A better approach is to switch the oversight from daily comparison to a monthly correlation between collections and deposits. To be clear, we are not suggesting a change in the staff’s daily balancing activity, only in how the practice owner supervises the activity.
The monthly approach offers several advantages. First, it is considerably less work to do this only once a month, even with more data, than to do it 15–20 times a month. Second, looking at an entire month at once allows most timing differences to self-correct, meaning that the only timing issues needing individual examination are those that overhang the first or last day of the month. The third advantage of performing this monthly review is that it is far more amenable to being outsourced. Having an external bookkeeper or other person perform daily reviews is costly and burdensome; monthly outsourcing is more practical.
The downside of moving from daily to monthly oversight is that deposit shortages could persist for a month before coming to your attention, but this concern is purely theoretical. If a would-be thief realizes that deposits are being compared with the practice management software, rather than create a visible shortfall in the amounts deposited, they will adapt, which often takes the form of making deceptive entries in the software to make the software understate the quantity of collections. One of the key purposes of the end-of-day review described earlier is to look for entries that are intended to cause the software to understate collections.
Building block no. 3: Articulation
A thief who realizes that you are looking at reports daily will quickly decide that making after-hours or weekend transactions is a way to avoid your scrutiny. Protecting you against off-hours postings is the role of the third leg of our oversight triangle: articulation.
Dentists understand articulation where the mandible and maxilla should enjoy a certain relationship. Financially, articulation means that, if your office was open 18 days last month, adding up the totals for production, collections, and adjustments for those 18 reports should exactly equal the totals from a month-end summary report. If they do not, something was posted to your software that is not contained in the 18 reports you reviewed, and the implication should be obvious.

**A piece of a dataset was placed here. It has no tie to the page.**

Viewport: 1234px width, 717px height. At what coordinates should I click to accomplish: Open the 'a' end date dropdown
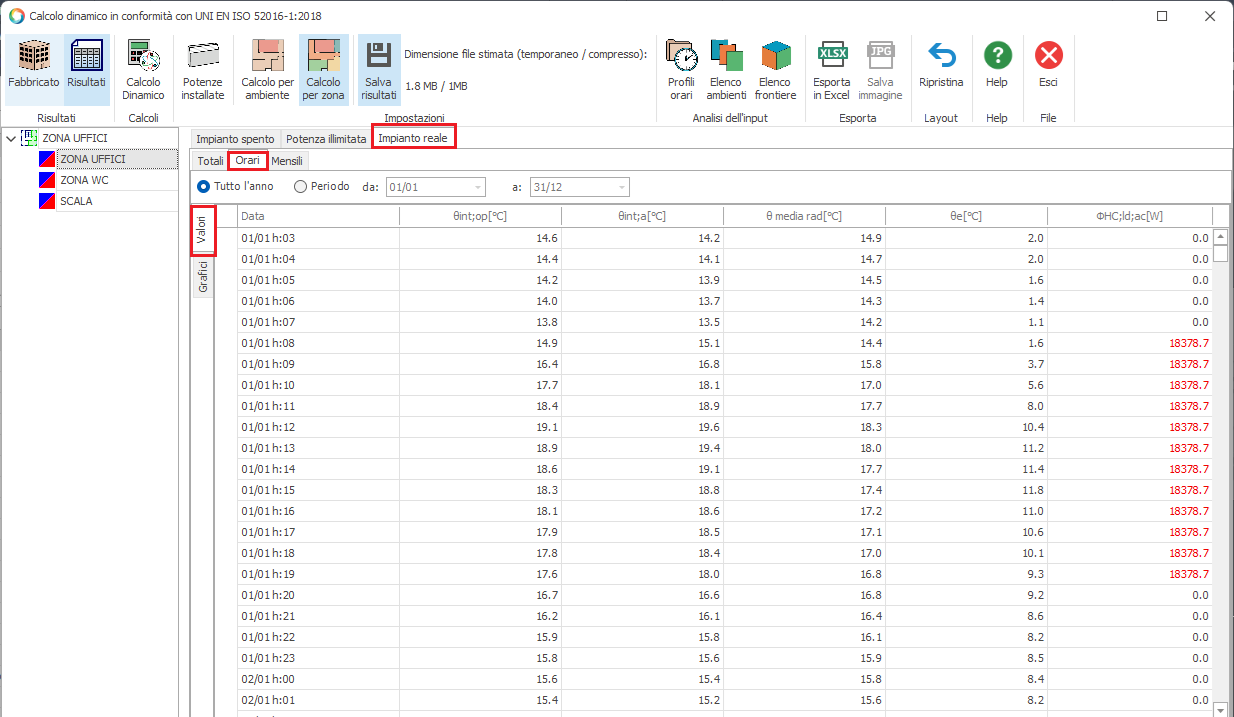[622, 187]
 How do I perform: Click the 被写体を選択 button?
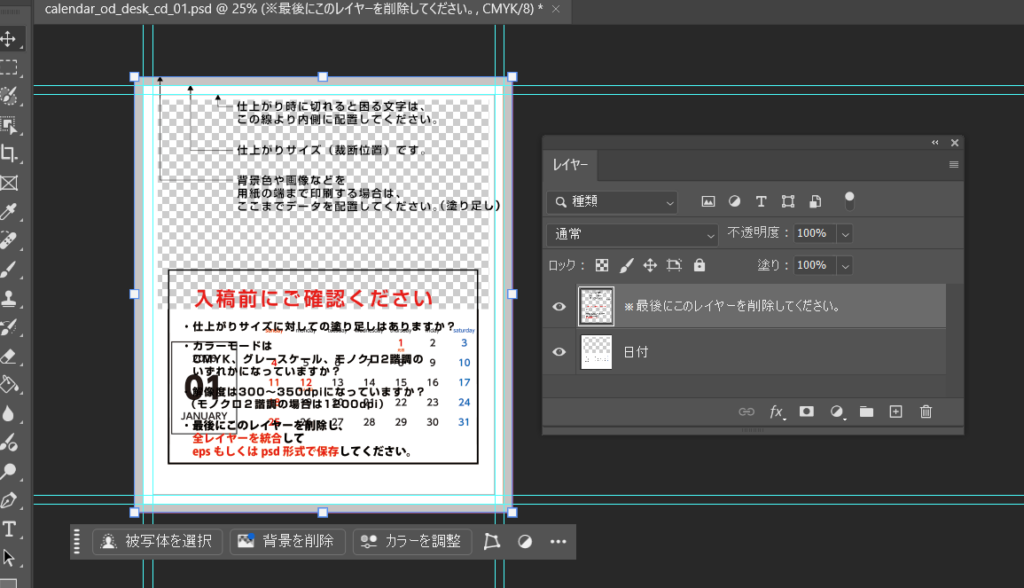click(156, 542)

While confirming articulation may seem like a tedious process, there are a couple pieces of good news. First, we have developed a spreadsheet that automates addition of the daily totals, which we can give you upon request. Second, this is purely a mechanical process requiring little judgment and is ideal for outsourcing to an external bookkeeper (or your son or daughter who is looking to earn money for college tuition).
Embezzlement protection doesn’t have to be intimidating
When you break financial oversight into its components, shift the deposit verification from daily to monthly, and consider outsourcing, it doesn’t seem quite so intimidating, does it? Embezzlement victims learn the hard way that employee theft is facilitated and perpetuated from lack of oversight, but now you have a workable framework you can use to protect yourself. Go do it!